The Gift

My dad left us when I was eight. He and my mother separated more or less amicably. My sister and I spent frequent Divorced Dad Sundays with him in San Francisco before he moved away and settled in New York. After that, fifth grade through high school, I saw him here for a few weeks every summer.

Those weeks were always awkward and strained, but as the only thread of a relationship we had left, they were important to me.

When I turned 18 I left San Francisco for New York, primarily to be closer to my dad and to try to repair our fractured relationship. I wanted to have a father again.

In the years after he and my mom split up I thought that his leaving was a reflection on how he felt about me. I thought he had regretted having a family; that he didn’t care; that he didn’t think about me much at all.

I told this story at Paul Lukas’ Show and Tell open mic show at Cabinet Magazine in Brooklyn on March 15, 2012. (Duration: 4:23; Download MP3)

Even after I came to New York, where we now both lived in the same city, I still only saw him once or twice a year. I still didn’t think he cared that much about me, or about seeing me.

Then, when I was 21, I met him for dinner one night around my birthday and he gave me this. It’s a sculpture of Noah’s Ark. He had bought it on a trip to Peru.

It was such a weird thing for my father to give me, this sculpture. He rarely gave me gifts. I’d usually get a card in the mail with a check. But something about it had made him think of me.

Almost every animal on the ark has a twin. There are two giraffes but if you look closely you’ll see that one of the giraffes has a broken neck. At some point, as it was being transported by my father from Peru to New York, presumably in his luggage, the protruding head of this little giraffe snapped off.

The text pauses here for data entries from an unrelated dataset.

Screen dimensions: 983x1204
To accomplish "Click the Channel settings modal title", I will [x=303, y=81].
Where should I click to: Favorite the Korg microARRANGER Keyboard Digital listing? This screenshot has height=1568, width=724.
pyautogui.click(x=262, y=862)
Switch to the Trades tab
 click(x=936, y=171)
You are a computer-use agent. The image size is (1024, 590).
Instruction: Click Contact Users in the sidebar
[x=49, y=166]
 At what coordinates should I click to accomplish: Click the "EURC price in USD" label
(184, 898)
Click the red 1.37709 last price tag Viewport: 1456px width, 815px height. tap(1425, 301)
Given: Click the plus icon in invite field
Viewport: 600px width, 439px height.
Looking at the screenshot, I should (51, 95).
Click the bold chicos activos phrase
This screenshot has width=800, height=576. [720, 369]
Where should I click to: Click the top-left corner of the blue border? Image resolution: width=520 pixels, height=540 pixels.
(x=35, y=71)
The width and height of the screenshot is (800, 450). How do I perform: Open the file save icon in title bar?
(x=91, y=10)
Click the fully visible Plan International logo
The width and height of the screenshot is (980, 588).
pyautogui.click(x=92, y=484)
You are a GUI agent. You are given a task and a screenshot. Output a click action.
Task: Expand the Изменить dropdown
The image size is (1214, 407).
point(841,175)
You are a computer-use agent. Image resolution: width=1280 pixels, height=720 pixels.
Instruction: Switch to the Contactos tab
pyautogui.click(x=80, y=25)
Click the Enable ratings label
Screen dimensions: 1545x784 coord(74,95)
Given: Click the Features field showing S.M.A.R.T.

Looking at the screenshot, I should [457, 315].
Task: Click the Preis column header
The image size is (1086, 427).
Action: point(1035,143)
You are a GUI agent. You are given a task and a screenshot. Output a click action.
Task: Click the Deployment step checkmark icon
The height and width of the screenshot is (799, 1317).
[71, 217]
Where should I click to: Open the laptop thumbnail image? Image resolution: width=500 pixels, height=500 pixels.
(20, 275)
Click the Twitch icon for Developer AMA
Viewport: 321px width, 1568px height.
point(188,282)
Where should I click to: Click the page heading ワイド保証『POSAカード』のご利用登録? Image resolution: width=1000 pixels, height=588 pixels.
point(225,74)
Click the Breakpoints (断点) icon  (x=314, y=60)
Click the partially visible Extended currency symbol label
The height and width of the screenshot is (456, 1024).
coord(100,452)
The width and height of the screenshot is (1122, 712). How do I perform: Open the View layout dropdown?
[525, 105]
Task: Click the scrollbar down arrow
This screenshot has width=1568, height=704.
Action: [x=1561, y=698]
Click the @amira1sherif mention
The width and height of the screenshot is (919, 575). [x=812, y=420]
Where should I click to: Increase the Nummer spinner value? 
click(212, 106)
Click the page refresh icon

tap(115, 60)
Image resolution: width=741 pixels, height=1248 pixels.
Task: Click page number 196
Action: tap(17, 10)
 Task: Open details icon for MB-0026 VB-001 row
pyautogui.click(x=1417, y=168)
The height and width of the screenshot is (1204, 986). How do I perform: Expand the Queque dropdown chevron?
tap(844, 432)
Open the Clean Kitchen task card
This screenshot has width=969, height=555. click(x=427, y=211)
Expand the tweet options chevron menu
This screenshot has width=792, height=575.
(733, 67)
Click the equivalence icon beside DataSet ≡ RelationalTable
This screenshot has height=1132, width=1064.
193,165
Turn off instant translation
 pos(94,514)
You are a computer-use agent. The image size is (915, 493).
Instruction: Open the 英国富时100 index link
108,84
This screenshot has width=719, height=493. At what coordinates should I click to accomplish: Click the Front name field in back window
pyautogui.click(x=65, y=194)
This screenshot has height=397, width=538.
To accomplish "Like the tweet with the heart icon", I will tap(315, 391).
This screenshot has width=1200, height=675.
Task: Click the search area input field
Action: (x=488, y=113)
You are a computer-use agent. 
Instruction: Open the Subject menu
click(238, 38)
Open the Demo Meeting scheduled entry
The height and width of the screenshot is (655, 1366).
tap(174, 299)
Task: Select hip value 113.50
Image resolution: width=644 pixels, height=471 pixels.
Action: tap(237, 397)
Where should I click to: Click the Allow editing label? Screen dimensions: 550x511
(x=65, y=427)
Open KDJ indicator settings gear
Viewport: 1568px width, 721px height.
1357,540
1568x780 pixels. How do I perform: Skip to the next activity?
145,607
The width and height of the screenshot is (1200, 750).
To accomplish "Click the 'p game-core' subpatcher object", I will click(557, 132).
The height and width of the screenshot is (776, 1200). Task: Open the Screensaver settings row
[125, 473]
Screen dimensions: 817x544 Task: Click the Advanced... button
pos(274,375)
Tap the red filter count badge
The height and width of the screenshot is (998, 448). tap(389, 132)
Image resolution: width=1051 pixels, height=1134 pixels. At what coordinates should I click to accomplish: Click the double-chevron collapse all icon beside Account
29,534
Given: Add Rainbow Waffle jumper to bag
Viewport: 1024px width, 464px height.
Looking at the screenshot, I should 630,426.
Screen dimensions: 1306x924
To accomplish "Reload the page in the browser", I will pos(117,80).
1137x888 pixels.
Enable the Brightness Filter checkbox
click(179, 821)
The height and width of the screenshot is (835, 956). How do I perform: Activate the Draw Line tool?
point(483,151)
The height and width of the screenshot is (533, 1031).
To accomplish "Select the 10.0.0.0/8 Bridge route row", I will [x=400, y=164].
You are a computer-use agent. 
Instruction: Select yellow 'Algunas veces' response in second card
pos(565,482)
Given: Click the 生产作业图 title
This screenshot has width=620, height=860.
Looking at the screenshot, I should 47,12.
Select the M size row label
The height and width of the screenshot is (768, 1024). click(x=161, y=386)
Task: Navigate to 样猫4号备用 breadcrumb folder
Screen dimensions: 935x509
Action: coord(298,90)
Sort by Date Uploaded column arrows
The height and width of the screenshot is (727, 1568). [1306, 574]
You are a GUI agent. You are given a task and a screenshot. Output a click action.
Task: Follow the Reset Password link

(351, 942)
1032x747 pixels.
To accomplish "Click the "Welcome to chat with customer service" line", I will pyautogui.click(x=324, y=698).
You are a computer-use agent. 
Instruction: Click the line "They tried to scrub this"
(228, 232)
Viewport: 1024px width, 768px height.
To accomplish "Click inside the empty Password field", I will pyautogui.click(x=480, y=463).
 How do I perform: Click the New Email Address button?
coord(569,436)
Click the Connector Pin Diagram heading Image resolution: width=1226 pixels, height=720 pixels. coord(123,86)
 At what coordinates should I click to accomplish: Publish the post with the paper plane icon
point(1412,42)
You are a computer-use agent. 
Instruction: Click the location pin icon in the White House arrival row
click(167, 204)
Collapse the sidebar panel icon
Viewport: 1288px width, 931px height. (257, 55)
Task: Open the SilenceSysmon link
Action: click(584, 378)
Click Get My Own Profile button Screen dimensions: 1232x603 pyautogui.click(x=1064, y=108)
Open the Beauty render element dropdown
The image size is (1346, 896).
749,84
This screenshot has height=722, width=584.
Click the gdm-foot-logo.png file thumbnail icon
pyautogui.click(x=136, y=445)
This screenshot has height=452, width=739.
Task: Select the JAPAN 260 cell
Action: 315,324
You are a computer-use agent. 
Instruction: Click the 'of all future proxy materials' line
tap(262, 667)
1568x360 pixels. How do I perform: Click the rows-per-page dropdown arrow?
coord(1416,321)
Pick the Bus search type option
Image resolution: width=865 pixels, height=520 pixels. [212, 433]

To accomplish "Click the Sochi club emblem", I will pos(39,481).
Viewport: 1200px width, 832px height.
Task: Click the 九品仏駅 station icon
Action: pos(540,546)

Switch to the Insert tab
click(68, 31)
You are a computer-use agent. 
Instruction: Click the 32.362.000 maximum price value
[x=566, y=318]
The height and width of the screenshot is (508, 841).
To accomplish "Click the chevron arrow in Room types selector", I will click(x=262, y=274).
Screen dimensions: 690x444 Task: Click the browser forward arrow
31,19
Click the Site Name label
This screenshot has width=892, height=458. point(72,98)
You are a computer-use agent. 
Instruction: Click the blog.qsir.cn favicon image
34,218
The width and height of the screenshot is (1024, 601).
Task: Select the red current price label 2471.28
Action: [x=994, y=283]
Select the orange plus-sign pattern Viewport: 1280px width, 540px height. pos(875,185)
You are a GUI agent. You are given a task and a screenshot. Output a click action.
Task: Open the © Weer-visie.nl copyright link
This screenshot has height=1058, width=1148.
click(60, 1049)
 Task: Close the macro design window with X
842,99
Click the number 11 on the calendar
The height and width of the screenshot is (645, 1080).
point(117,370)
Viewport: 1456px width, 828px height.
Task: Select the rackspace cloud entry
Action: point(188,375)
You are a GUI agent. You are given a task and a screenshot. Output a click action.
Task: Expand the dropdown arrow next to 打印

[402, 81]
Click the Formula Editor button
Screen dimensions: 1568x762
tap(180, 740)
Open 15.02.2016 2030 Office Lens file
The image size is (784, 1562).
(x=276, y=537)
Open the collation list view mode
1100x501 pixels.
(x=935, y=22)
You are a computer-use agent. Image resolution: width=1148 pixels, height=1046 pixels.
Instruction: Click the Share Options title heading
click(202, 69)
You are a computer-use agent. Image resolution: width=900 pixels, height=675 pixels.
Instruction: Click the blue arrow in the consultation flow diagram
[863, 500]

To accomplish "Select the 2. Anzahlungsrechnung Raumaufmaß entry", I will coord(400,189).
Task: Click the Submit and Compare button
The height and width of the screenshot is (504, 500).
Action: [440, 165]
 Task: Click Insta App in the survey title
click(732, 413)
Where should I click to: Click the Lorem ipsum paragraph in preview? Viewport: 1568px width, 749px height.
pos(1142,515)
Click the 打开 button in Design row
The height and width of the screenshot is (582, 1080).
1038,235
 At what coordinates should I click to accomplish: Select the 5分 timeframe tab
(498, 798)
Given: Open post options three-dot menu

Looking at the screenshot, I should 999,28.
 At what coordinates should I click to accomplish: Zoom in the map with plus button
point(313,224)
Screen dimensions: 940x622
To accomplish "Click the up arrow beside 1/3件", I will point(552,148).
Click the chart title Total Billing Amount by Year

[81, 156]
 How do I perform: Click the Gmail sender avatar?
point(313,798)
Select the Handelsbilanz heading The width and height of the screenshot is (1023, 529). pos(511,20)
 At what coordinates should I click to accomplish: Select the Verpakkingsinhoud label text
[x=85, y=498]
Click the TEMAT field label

While I don’t like thinking of the momentary distress he must have felt when he discovered the damage, I do love the thought of his rushing out and buying a tube of Krazy-Glue and painstakingly gluing the giraffe’s neck back together. He did a terrible job of it, which makes it all the more charming to me.

What this sculpture is is a piece of evidence. It’s proof. Proof that my father did think of me even when I wasn’t sitting directly across from him in a Manhattan restaurant. Proof that he was interested in fixing things.

If my house ever catches on fire, this is one of the few things I’ll try to grab on my way out.

My dad died in a car accident two months ago. Since so many people wanted to speak at his memorial service, I had to keep my eulogy short, which meant cutting out a lot of stories I wanted to tell about him. This was one of them.